What are the team's biggest weaknesses?
- Leadership - Orlando has never been known for having gutsy players, or guys who can lead by example. This year's team features Adonal Foyle, who is as nice a player as there is in the league, but he doesn't have the star wattage that most leaders have. Ditto for Bo Outlaw, who may not even make the team. Until Jameer Nelson, Dwight Howard, or Rashard Lewis step up and show this team some backbone, the Magic may find themselves on the losing ends of some close games.

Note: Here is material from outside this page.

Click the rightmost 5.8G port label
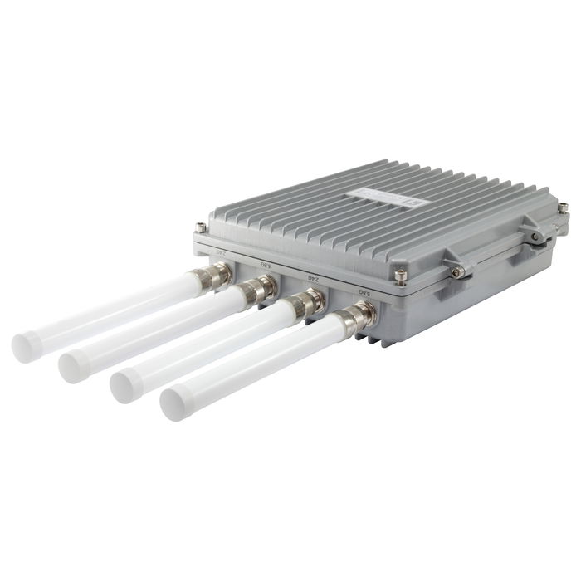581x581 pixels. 362,291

- Depth - The Magic are in desperate need of another rebounding big-man as insurance in case Foyle or Howard go down. Rashard Lewis, Hedo Turkoglu, and Trevor Ariza will all see time out-of-position at the four, but they don't provide the brute strength required. Ditto for Pat Garrity, James Augustine, and Marcin Gortat, who are natural fours.
What are the goals for this team?
- Get healthy - The Magic were without Trevor Ariza, Keyon Dooling, and Rashard Lewis last week because of injuries. As a result, the team has not been able to practice at full strength in quite some time. Those three will likely play 20+ minutes per game once they are healthy. Until they are, the Magic are going to have to make due with what little else they have and hope it's able to get them through a grueling November.

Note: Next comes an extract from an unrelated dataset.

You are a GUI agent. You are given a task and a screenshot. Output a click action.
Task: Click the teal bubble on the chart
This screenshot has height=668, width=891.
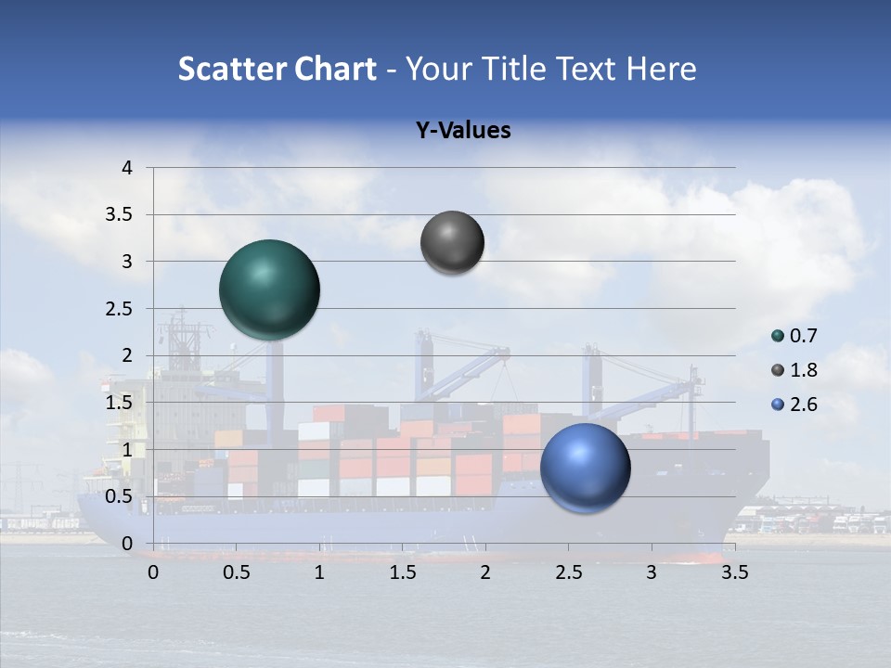click(x=270, y=289)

Win a playoff series - After a four-year absence, the Magic returned to the playoffs last season despite having a losing record. They were swept unceremoniously in the first round by the Detroit Pistons. It was the first playoff appearance of the Dwight Howard era, so the Magic were already expected to build upon that by making another playoff trip. But the arrival of Rashard Lewis has raised the bar for this team, so to speak, so they must advance past the first round of the playoffs for the season to be considered a success.
For the record, the Magic have not won a playoff series since 1996.

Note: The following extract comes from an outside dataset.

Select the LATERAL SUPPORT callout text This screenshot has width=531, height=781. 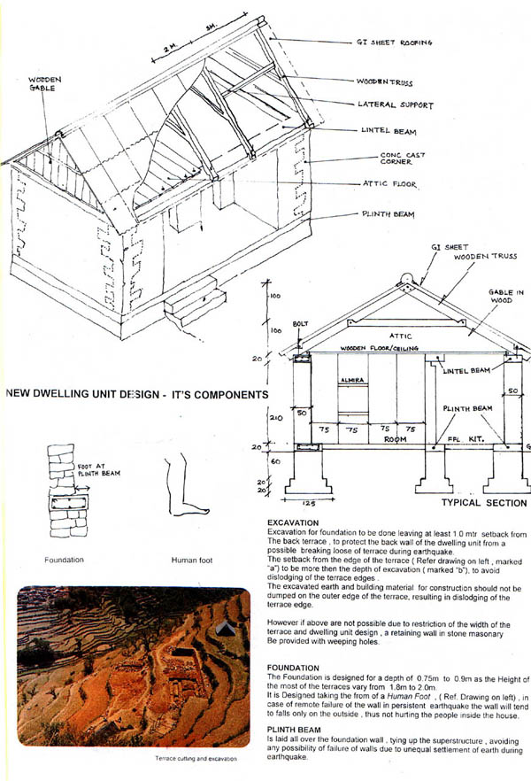396,104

How many times will some commentator or columnist mention Rashard Lewis' contract?
More than I can even begin to articulate. You know how last year Theo Ratliff didn't exist, but Theo Ratliff's Expiring Contract did? That's what it's going to be like for the Magic and Rashard Lewis. If he's playing well, they'll say the Magic have gotten their money's worth. If he's playing poorly, they'll say the Magic overpaid for a one-dimensional, one-time All-Star who has never had to lead a team in his life. It won't end. I'm already sick of it.
Predicted record: 46-36
Despite having a losing record last season, the Magic had a positive point differential, indicating that they were coached out of some victories. Their expected record last season was 43-39, and based on the personnel changes, they're probably a 50-win team now. However, given the inevitable injury to a regular rotation player (or two) at midseason, and given an adjustment period to Stan Van Gundy's new offense, and given the team's difficult opening schedule, I'm predicting a modest three-game improvement for the Magic, or 46 wins. That should be enough to make the playoffs; in fact, it may be enough to win the Southeast Division. Call me cautiously optimistic.